■ **Extract**

---*---

[comp.arch] Frequency of elementary functions

bron@bronze.wpd.sgi.com (Bron Campbell Nelson) (05/18/91)

In article <9105171235.AA20139@ucbvax.Berkeley.EDU>, jbs@WATSON.IBM.COM writes:
> 
>          I agree that easier communication between the units would help
> in computing elementary functions.  However the gains would not be
> spectacular (I guess 10% or so) and elementary functions themselves don't
> seem all that important (anybody have numbers on this?).

In my experiance, even for floating point intensive scientific codes,
the only functions that really use any time are square root and
exponentiation.  Square root will often account for between 5% and 15% of
the cpu time (shading to the high side), and exponentiation between 1% and
5% (shading to the low side).  (Exponentiation would be higher except that
the vast majority of exponents are "2", and many optimizers convert x**2
into x*x.)

Now of course, a *few* codes make much more extensive use of things like
sine, cosine, etc.  But I have not found them to be "typical", even for
scientific codes (which, arguably, are already in and of themselves not
typical of codes in general).  Your mileage may vary.

The upshot of this is that if you took the transistors and the design
time that you used to implement these instructions, and instead devoted
them to, say, making floating point multiplication run 1 clock faster,
you would buy a much larger performance gain over a much wider range
of programs.

---*---

■ **Given records**
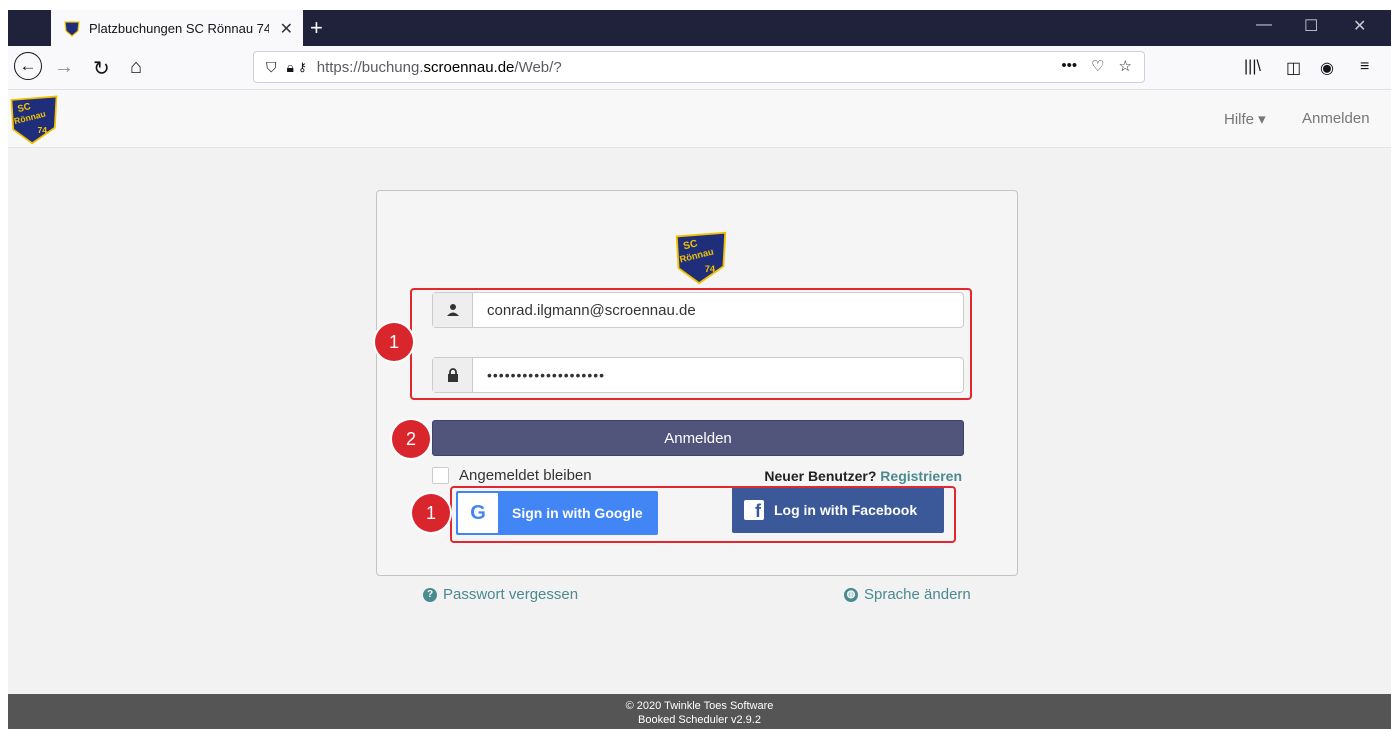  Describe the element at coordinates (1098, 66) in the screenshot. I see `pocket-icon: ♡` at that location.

---*---

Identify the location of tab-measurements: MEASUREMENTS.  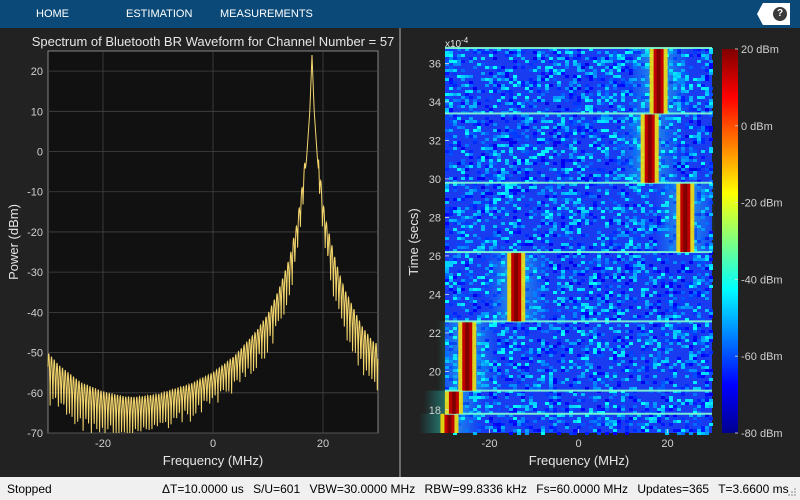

---*---

■ **Problem A**
In the comp.arch post on elementary functions, what share of CPU time does square root often account for?
■ **Problem B**
Extend the comp.arch post on elementary functions past its final sentence.

■ **Exercise output A**
Between 5% and 15%, shading to the high side.

■ **Exercise output B**
---------------------------------------------------------------
Bron Campbell Nelson       | "The usual approach is to pick one
Silicon Graphics, Inc.     | of several revolting kludges."
2011 N. Shoreline Blvd.    |              Henry Spencer
Mtn. View, CA  94039       |___________________________________
bron@sgi.com
These statements are my own, not those of Silicon Graphics.

hrubin@pop.stat.purdue.edu (Herman Rubin) (05/18/91)

In article <104811@sgi.sgi.com>, bron@bronze.wpd.sgi.com (Bron Campbell Nelson) writes:
> In article <9105171235.AA20139@ucbvax.Berkeley.EDU>, jbs@WATSON.IBM.COM writes:
> > 
> >          I agree that easier communication between the units would help
> > in computing elementary functions.  However the gains would not be
> > spectacular (I guess 10% or so) and elementary functions themselves don't
> > seem all that important (anybody have numbers on this?).
> 
> In my experiance, even for floating point intensive scientific codes,
> the only functions that really use any time are square root and
> exponentiation.  Square root will often account for between 5% and 15% of
> the cpu time (shading to the high side), and exponentiation between 1% and
> 5% (shading to the low side).  (Exponentiation would be higher except that
> the vast majority of exponents are "2", and many optimizers convert x**2
> into x*x.)

If square root takes that much of the time, it must be a software square root.
If the hardware has floating division, it should have the simple modification
of this to get a square root, although I agree that too many of them do not,
although the added hardware is extremely small.

As for the other elementary functions, the only hardware algorithms, other than
microcode, which I know would require a lot read-only memory.  But much 
exponentiation in is to small integer powers, and here both integer and floating
exponentiation should be optimized for fixed exponents (although I would be
somewhat hesitant about allowing an optimizer to replace a function call)
and I suspect that hardware for raising to non-negative integer powers 
without computing transcendental functions, even as microcode, would pay.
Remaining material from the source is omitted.